Tech giants face stricter government regulation in the US


The US Congress commenced hearings on the growing market influence of leading high-tech companies, namely, Amazon, Apple, Facebook and Google. The companies had to respond to claims of market dominance, obstructing competition, and careless handling of user data. Despite objections of the firms, many experts agree that, following results of the hearings, the market leaders are facing a serious tightening of state regulation and control.

At the meeting, Adam Cohen, Director of Economic Policy represented Google; Matt Perault, Director of Global Policy, stood for Facebook; Nate Sutton, Associate General Counsel, spoke for Amazon; Kyle Andeer, Vice President of Corporate law represented Apple.

Democratic Congressman Joe Neguse read the list of the largest social networks and services in the United States - Facebook was listed first, WhatsApp third, Facebook Messenger fourth, and Instagram sixth. Thus, four of the six services are owned by Facebook.

“When a company owns four of the six largest entities, there is a name for this - a monopoly or at least a monopoly right in the market,” the congressman said.

The congressmen are particularly concerned about Facebook’s plans to launch its own Libra cryptocurrency. Financial regulators in the US and the UK have already announced that they intend to carefully study this project for possible risks for the financial market. Congressmen were less diplomatic.
Google was blamed for for the growing number of complaints about storage and processing of an increasing amount of traffic on its websites and the increasingly frequent redirection of this traffic to its own services to the detriment of other market participants. Apple was accused of discriminating against third-party services and applications, especially in its App Store.

Representatives of companies rejected the monopoly allegations in every way. For example, Google said that the company contributes greatly to the American economy, creating thousands of new jobs and investing billions of dollars in the development of new technologies. In addition, the company spokesman said that advertising prices have declined largely thanks to Google, while the return from it increased.

The representative of Apple noted that users of its gadgets can use services of other developers and no one limits it.
However, these objections, apparently, were not enough to convince congressmen. Even on the eve of the hearings, many experts argued about how serious consequences could be. Senator Elizabeth Warren even called for forcibly splitting the largest high-tech companies, as was done in 1911 with the oil empire Standard Oil by John Rockefeller or the telecommunications company Bell in 1982.

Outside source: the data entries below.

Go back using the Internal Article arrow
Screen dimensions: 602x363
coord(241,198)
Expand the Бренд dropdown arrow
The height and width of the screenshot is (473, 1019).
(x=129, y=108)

However, such radical plans have not yet found full support even among the congressmen themselves. Republican Rep. Jim Sensenbrenner warned against “erroneous” calls for fragmentation of companies.
 “If a business is large, it does not mean that it is automatically bad. Antitrust laws are aimed at the behavior of companies so that this behavior is not bad. Laws should not punish companies just because they are large,” said Sensenbrenner.